Запись Марины Цветаевой
Новый год - 1954-й - мы встречали в тюрьме "Матросская тишина". Там пробыли три недели. Потом восемнадцать последних марфинцев привезли в Кучино, поселок неподалеку от Москвы, где несколько сотен заключенных и примерно столько же вольнонаемных рабочих, инженеров и техников изготовляли разнообразную радиоаппаратуру, электронное оборудование, измерительные приборы.
Мы с Василием работали в технической библиотеке - переводили и реферировали английские, немецкие, французские, итальянские, чешские и др. статьи, описания приборов, технические инструкции, составляли систематический каталог книг и журналов.

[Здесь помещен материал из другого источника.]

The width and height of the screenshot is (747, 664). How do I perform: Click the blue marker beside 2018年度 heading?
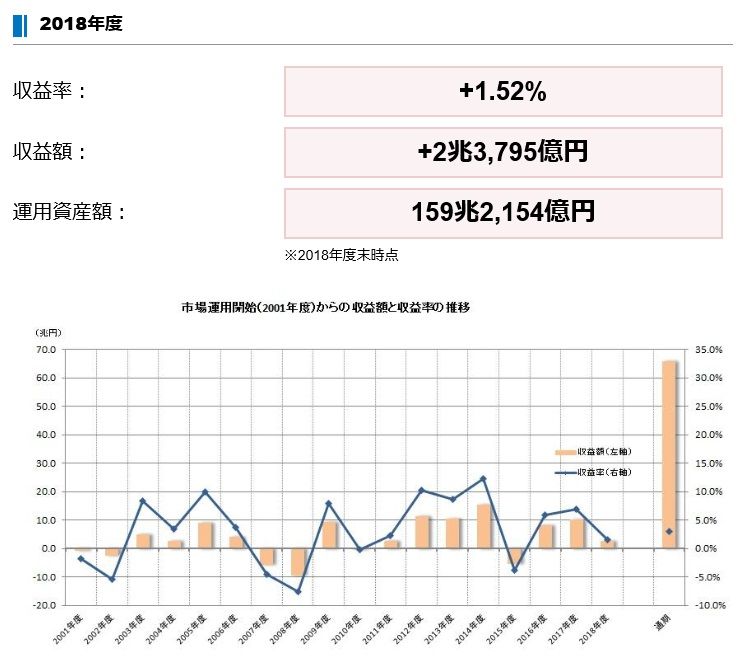[x=20, y=25]
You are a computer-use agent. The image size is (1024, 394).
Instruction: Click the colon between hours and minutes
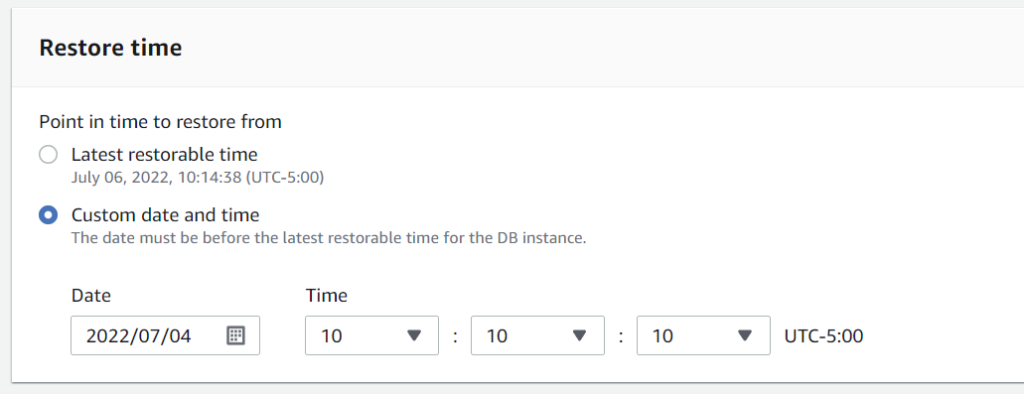[455, 337]
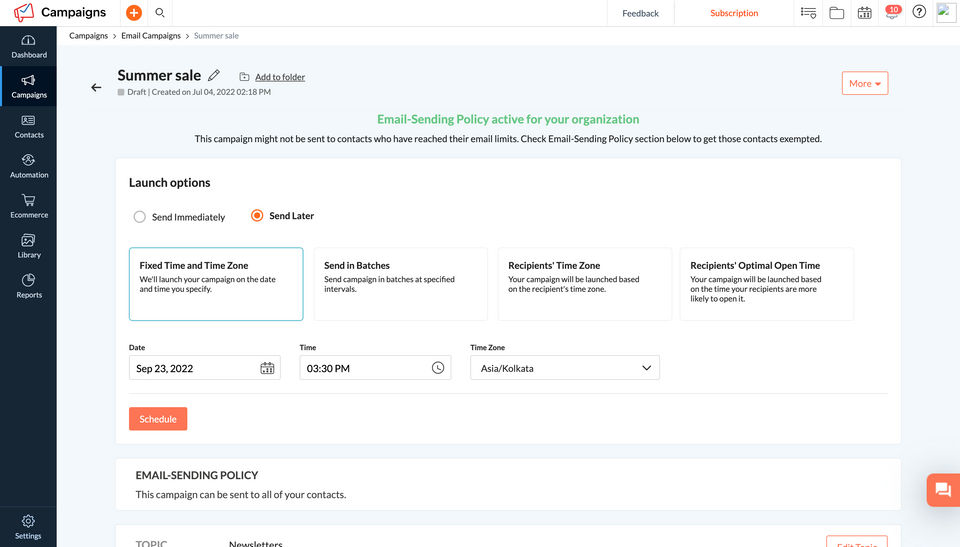Choose Recipients' Optimal Open Time card

[x=766, y=284]
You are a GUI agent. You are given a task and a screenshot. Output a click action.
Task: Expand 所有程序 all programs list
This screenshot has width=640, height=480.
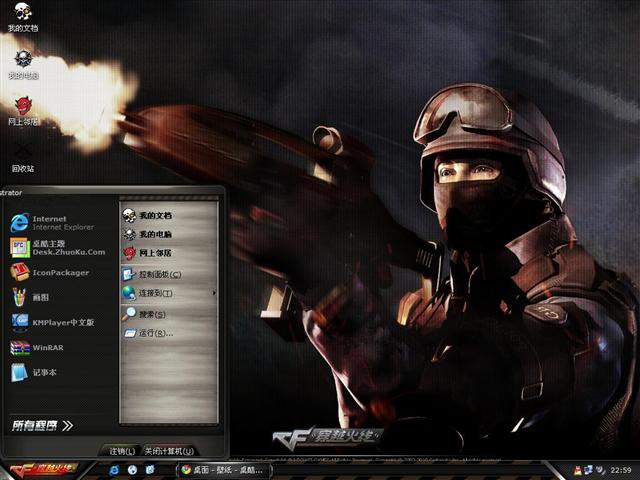click(42, 425)
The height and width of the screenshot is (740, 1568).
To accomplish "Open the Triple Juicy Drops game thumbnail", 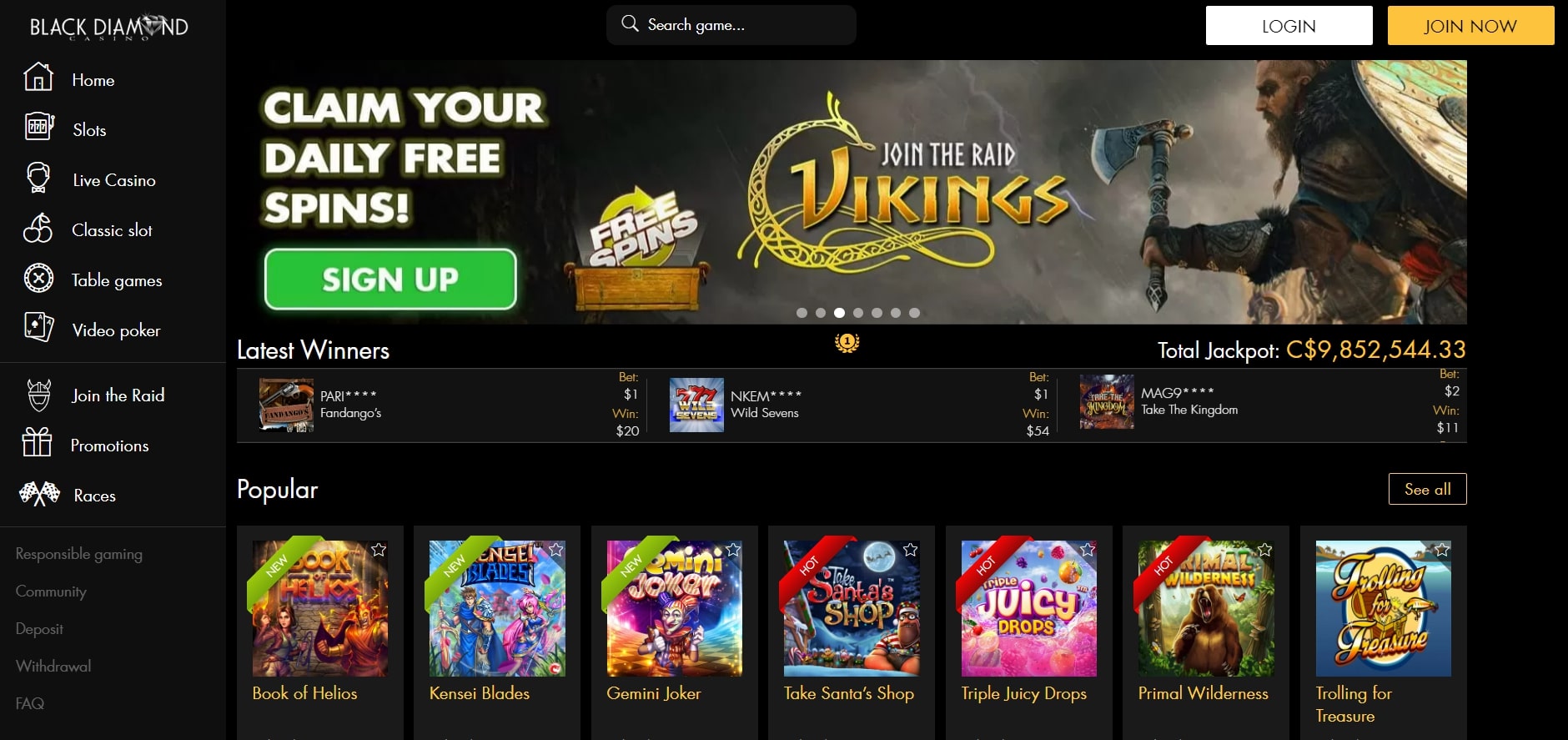I will pos(1028,608).
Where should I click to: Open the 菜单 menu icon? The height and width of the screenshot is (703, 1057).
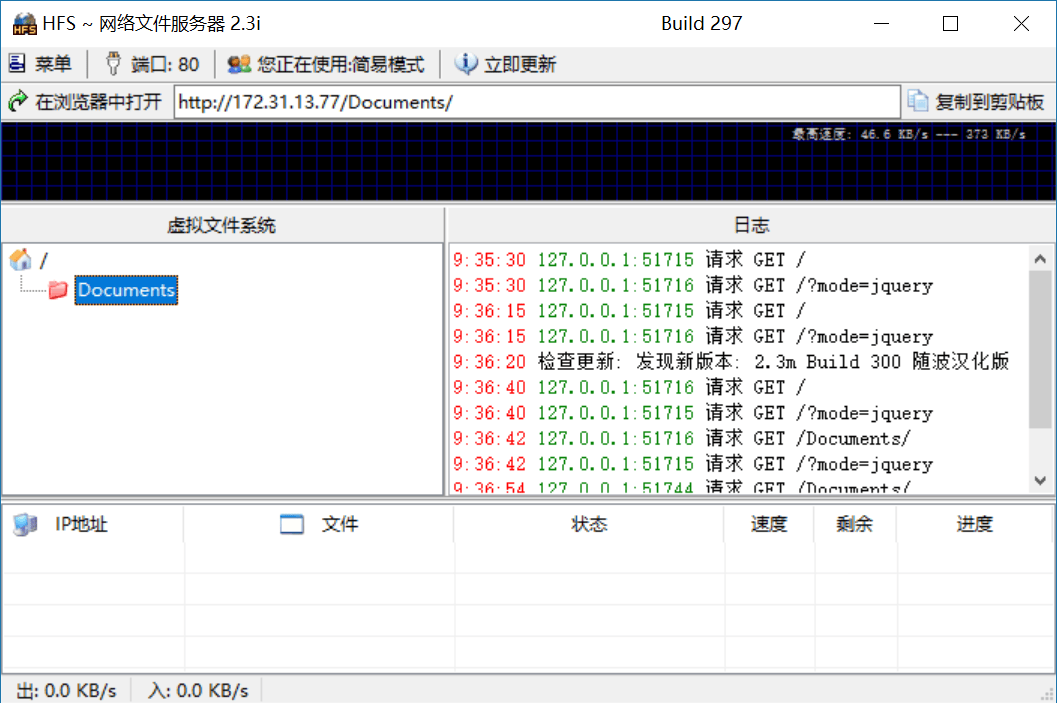click(17, 65)
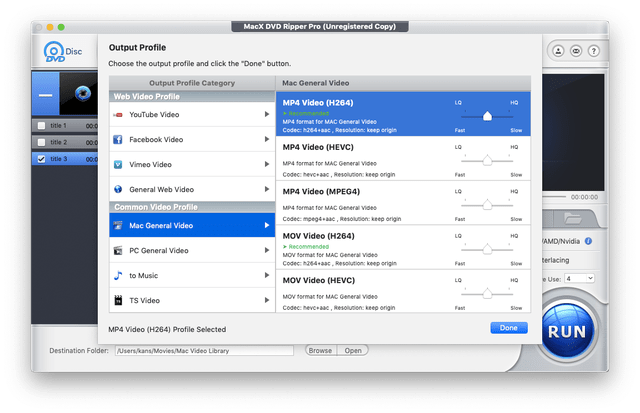Viewport: 640px width, 413px height.
Task: Click the PC General Video icon
Action: pyautogui.click(x=118, y=251)

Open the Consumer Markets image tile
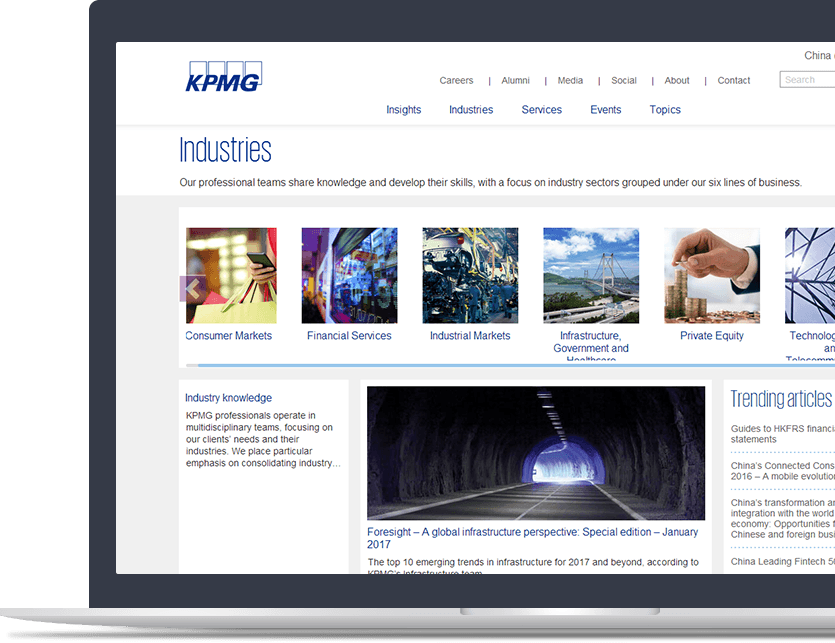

Нормы были обычные - один печатный лист переводить четыре дня, соответственно нормировались рефераты и работа с каталогом.
Перевыполнение норм вознаграждалось "зачетами". В зависимости от степени перевыполнения один рабочий день приравнивался к полутора, к двум с половиной и даже трем дням заключения.
Другим чрезвычайным новшеством было то, что освобождавшиеся просто уходили за ворота. Раньше, в Марфине, тех, кому предстояло скорое окончание срока "по звонку", увозили за месяц-полтора до этого. С 1947 и до 1953 года все, кто был осужден по 58-й статье, после тюрем и лагерей отправлялись в пожизненную ссылку. А в 1954 году кучинские старожилы, возвращаясь после свиданий, рассказывали, что их недавно освобожденные товарищи уже побывали у них дома, передают приветы, ищут работу в Москве.
Мы с Василием старались изо всех сил. Жалели, что запрещена сверхурочная и воскресная работа.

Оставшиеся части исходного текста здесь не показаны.